### Selected text
/---
Hounkpatin, O. (2017): Digital soil mapping using survey data and soil organic carbon dynamics in semi-arid Burkina Faso. 



With computer-assisted geostatistics and data mining methods, digital soil mapping (DSM) offers new possibilities for providing soil spatial information for data scarce areas such as West Africa. Such information could also be essential for understanding tropical soil organic carbon (SOC) sequestration potentials and dynamics. However, the level of accuracy depends on the statistical model selected, the choice of which is not clear from the first for such environments. Moreover, for datasets with imbalanced soil orders, prediction of reference soil groups (RSG) using a DSM approach often biased towards the majority soil order class. I hypothesized that (i) statistical models, which are able to handle both linear and unlinear patterns in data, will provide higher prediction accuracy than those geared towards linear patterns, (ii) pruning the major soil group - the Plinthosols - will result in increased prediction accuracy of the minor RSG, (iii) sites with savannah (SA) and related RSG will present larger SOC stocks than cropland (CR), however, (iv), with land use change (LUC) also the Plinthosols are prone to rapid SOC losses from bulk soil and primarily from coarse particle-size fractions.

To test these hypotheses, I sampled sites within both CR and SA across different RSG in the Dano catchment. For the DSM of soil properties (sand, silt, clay, CEC, SOC, N) in the topsoil (0 - 30 cm), four statistical prediction models – multiple linear regression (MLR), random forest regression (RF), support vector machine (SVM), stochastic gradient boosting (SGB) – were used and compared. To reduce the risk that the spatial prediction of the RSG was biased by the majority class – the Plinthosols – I used a data pruning approach, accounting for 80 %, 90 % and standard deviation core range of the Plinthosols data, respectively, while cutting off all data points belonging to the outer range. Random Forest was used as a robust data mining method along with its recursive feature elimination option to evaluate the performance of these different data subsets. The final assessment of SOC stocks was conducted by considering its variation in CR and SA and in various RSG at different depths. The spatial distribution of SOC stocks as well as the main related factors were then again elucidated using Random Forest. For understanding the temporal dynamics of SOC storage, I investigated a false chronosequence of Plinthosols that had been converted from SA to CR at a duration between 0 and 29 years.
\---
### Short exercise A
Render this sentence from the soil mapping abstract in German: "Such information could also be essential for understanding tropical soil organic carbon (SOC) sequestration potentials and dynamics."
### Short exercise B
Echo the rows verbatim from the line with "The height and width of the screenshot is (1056, 1426)." to the line with "will tap(313, 14).", including both of those lines.
The soil mapping abstract and the rows have no connection to each other.

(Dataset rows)
/---
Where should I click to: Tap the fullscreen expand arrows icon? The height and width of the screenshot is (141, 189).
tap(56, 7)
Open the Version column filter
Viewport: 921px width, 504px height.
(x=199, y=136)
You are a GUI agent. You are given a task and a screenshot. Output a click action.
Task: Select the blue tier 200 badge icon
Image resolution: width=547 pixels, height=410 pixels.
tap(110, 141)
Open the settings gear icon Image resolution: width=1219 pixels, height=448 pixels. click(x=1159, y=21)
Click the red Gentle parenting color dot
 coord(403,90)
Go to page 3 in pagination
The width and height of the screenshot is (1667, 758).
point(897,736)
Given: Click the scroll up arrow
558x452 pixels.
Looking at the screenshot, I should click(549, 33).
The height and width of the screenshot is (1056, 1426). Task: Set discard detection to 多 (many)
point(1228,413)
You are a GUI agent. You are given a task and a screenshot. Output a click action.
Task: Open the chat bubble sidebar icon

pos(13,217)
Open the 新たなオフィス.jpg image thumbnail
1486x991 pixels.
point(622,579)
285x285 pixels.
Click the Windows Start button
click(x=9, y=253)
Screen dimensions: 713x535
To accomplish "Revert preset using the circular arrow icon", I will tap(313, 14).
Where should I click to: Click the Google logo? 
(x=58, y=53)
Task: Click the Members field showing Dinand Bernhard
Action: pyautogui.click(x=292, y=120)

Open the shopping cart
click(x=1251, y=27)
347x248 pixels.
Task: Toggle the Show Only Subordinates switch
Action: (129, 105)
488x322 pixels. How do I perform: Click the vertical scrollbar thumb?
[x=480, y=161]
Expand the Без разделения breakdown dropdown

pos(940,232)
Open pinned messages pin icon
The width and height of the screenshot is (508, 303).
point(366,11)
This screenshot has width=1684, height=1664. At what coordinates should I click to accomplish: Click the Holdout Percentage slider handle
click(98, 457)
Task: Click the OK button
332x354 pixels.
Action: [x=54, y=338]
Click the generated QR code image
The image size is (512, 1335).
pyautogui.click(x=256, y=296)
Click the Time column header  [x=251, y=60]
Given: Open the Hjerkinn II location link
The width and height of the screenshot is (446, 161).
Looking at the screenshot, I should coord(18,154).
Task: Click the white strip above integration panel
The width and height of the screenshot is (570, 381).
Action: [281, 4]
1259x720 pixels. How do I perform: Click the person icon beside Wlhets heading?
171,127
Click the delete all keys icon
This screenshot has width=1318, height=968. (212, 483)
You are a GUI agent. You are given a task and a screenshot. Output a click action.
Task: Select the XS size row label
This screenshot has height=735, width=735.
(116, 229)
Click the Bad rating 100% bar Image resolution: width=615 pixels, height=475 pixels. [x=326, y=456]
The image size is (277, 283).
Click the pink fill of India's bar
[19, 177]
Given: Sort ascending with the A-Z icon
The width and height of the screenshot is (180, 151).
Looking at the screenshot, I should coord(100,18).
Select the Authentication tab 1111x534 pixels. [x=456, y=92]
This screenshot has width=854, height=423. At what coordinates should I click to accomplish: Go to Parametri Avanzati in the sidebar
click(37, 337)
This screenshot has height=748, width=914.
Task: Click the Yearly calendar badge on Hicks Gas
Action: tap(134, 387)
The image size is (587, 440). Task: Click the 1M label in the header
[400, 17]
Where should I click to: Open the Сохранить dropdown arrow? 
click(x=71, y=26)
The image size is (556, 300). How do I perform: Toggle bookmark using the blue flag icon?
\---
### Exercise solution A
Solche Informationen könnten auch für das Verständnis der Sequestrierungspotenziale und der Dynamik des tropischen organischen Bodenkohlenstoffs (SOC) von wesentlicher Bedeutung sein.

### Exercise solution B
The height and width of the screenshot is (1056, 1426). Task: Set discard detection to 多 (many)
point(1228,413)
You are a GUI agent. You are given a task and a screenshot. Output a click action.
Task: Open the chat bubble sidebar icon

pos(13,217)
Open the 新たなオフィス.jpg image thumbnail
1486x991 pixels.
point(622,579)
285x285 pixels.
Click the Windows Start button
click(x=9, y=253)
Screen dimensions: 713x535
To accomplish "Revert preset using the circular arrow icon", I will tap(313, 14).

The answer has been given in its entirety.